RE: Roundtripping in Unicode

From: Lars Kristan (lars.kristan@hermes.si)
Date: Mon Dec 13 2004 - 07:00:18 CST

Next message: John Cowan: "Re: Nicest UTF"

Previous message: Lars Kristan: "RE: Nicest UTF"
Maybe in reply to: Lars Kristan: "RE: Roundtripping in Unicode"
Next in thread: Lars Kristan: "RE: Roundtripping in Unicode"
Messages sorted by: [ date ] [ thread ] [ subject ] [ author ] [ attachment ]
Mail actions: [ respond to this message ] [ mail a new topic ]

Philippe Verdy wrote:
> From: "Doug Ewell" <dewell@adelphia.net>
> > Lars Kristan wrote:
> >> I am sure one of the standardizers will find a Unicodally
> >> correct way of putting it.
> >
> > I can't even understand that paragraph, let alone paraphrase it.
>
> My understanding of his question and my reponse to his
> problem is that you
> MUST not use VALID Unicode codepoints to represent INVALID
> byte sequences
> found in some text with alleged UTF encoding.
OK, should the codepoints for this purpose be valid or not.
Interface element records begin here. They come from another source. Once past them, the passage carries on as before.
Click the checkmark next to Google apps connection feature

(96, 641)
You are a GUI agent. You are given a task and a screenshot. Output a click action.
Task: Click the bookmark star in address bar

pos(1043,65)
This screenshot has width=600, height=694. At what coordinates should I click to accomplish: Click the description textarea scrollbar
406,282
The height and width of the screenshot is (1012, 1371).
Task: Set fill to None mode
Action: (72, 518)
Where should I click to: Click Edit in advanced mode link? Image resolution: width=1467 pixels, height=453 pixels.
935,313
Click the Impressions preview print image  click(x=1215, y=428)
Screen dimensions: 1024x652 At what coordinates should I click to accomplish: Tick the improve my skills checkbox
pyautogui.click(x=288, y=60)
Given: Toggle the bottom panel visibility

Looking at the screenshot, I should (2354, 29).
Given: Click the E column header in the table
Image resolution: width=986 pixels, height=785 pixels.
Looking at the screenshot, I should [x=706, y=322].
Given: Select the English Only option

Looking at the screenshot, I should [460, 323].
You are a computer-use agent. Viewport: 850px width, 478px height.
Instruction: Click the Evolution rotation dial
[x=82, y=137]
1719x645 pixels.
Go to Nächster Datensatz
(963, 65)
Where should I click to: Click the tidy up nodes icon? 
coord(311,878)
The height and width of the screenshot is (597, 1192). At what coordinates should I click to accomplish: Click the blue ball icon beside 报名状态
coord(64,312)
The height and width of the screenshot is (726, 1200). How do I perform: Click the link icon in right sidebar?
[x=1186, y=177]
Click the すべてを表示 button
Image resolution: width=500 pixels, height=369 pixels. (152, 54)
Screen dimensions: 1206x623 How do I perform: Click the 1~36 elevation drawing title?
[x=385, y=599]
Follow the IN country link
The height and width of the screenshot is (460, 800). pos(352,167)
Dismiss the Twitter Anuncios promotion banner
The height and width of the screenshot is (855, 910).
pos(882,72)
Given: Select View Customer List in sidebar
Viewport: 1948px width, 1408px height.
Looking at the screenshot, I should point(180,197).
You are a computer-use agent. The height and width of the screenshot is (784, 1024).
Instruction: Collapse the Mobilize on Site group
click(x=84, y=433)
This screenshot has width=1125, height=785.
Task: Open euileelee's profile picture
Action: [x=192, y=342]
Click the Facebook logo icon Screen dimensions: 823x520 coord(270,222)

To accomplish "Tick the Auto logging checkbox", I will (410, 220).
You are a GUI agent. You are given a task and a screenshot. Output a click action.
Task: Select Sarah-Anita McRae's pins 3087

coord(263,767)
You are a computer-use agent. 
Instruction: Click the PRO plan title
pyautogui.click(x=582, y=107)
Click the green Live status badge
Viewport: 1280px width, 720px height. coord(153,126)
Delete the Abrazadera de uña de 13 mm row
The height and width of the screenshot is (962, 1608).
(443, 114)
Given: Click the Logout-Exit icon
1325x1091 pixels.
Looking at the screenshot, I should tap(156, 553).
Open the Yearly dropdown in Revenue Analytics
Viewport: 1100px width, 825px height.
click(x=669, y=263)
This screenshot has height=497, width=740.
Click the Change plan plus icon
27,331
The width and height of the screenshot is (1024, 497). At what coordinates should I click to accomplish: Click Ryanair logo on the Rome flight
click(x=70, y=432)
If the modified
conversion would be made standard and would replace the current UTF-16/32 to
UTF-8 conversion, then they would have a status of close to that of
surrogates. But not entirely. They could be considered invalid for
applications that absolutely need the bijectivity. Which is not always the
case. So, actually, many applications could and should consider them valid.
And that also means that for current applications nothing changes, since
they already consider them valid.

What I was talking about in the paragraph in question is what happens if you
want to take unassigned codepoints and give them a new status. And this is
precisely what happened with surrogates. We can discuss how things should be
called in this context, what is valid at which point and what are the
consequences. But please note that I have abandoned this idea and am now
pursuing a slightly different approach.

Lars

Next message: John Cowan: "Re: Nicest UTF"
Previous message: Lars Kristan: "RE: Nicest UTF"
Maybe in reply to: Lars Kristan: "RE: Roundtripping in Unicode"
Next in thread: Lars Kristan: "RE: Roundtripping in Unicode"
Messages sorted by: [ date ] [ thread ] [ subject ] [ author ] [ attachment ]
Mail actions: [ respond to this message ] [ mail a new topic ]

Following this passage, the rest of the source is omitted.